Austin Buchanan

Personal information
- Born: 22 May 1984 (age 42) Leeds, West Yorkshire, England
- Height: 5 ft 5 in (1.65 m)
- Weight: 13 st 10 lb (87 kg)

Playing information
- Position: Wing
Club
| Years | Team | Pld | T | G | FG | P |
| 2003 | Leeds Rhinos | 0 | 0 | 0 | 0 | 0 |
| 2003(loan) | → London Broncos | 4 | 2 | 0 | 0 | 8 |
| 2004 | York City Knights | 16 | 15 | 2 | 0 | 64 |
| 2005–07 | Wakefield Trinity Wildcats | 8 | 3 | 0 | 0 | 12 |
| 2005(loan) | → York City Knights | 4 | 2 | 0 | 0 | 8 |
| 2006(loan) | → York City Knights | 12 | 4 | 0 | 0 | 16 |
| 2008–15 | Dewsbury Rams | 132 | 64 | 0 | 0 | 256 |
| 2016 | York City Knights | 16 | 8 | 0 | 0 | 32 |
|  | Total | 192 | 98 | 2 | 0 | 396 |
- Source: As of 11 June 2026
- Relatives: Jodie Broughton (half-brother) Jamie Jones-Buchanan (half-brother)

= Austin Buchanan =

English rugby league footballer

Austin Buchanan (born 22 May 1984) is a professional rugby league footballer for Dewsbury.

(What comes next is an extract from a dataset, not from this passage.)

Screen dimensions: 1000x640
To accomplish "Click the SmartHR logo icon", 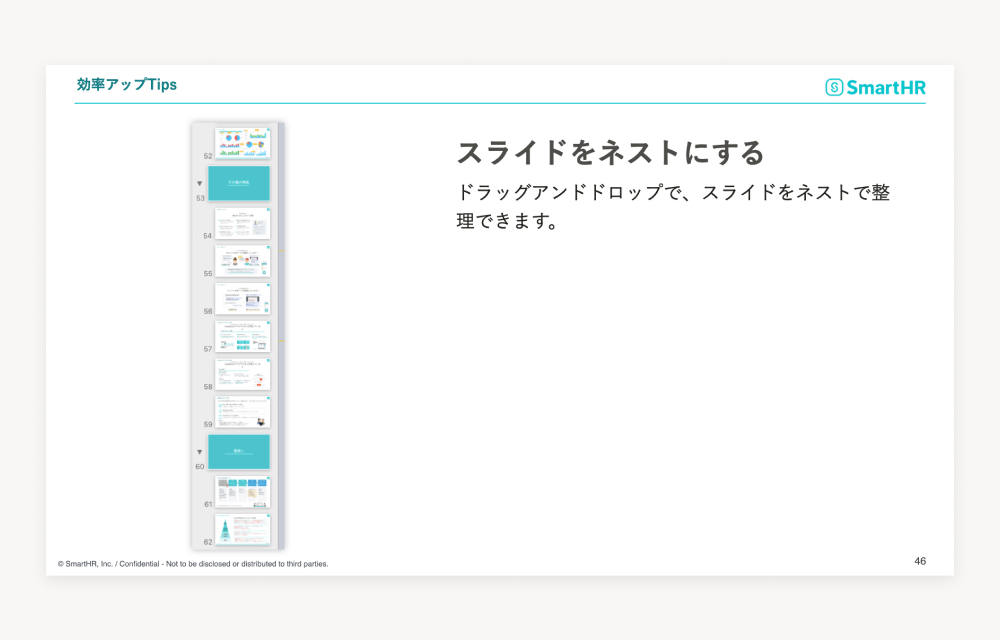I will [x=834, y=87].
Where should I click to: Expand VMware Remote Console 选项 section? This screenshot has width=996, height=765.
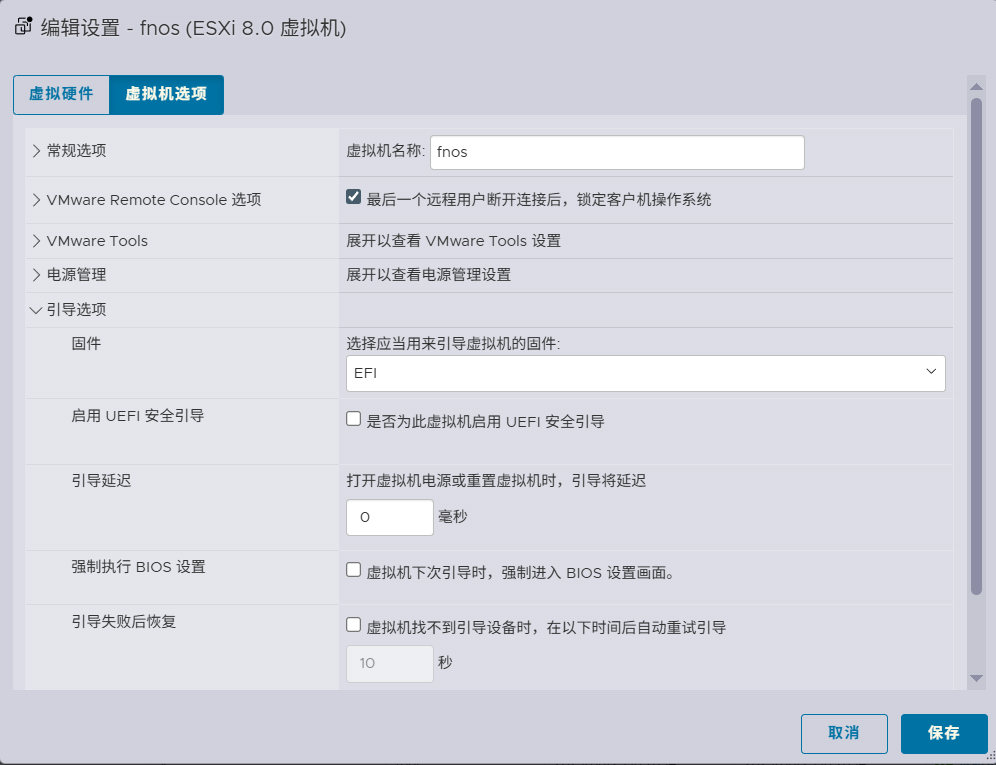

Buchanan started playing at age 14 at Milford and went on to play for Leeds (Academy), York City Knights (two spells), Castleford Tigers, London Broncos and Wakefield Trinity Wildcats. He was twice an Academy Winner with Leeds, a National League Two Grand Final runner-up with York and the following year won promotion from National League Two with York.

According to the Dewsbury website, 2008 marks Buchanan's second year with Dewsbury and he "looks to have pretty much secured his place in the first team."

He is the half-brother of Leeds and Great Britain international Jamie Jones-Buchanan.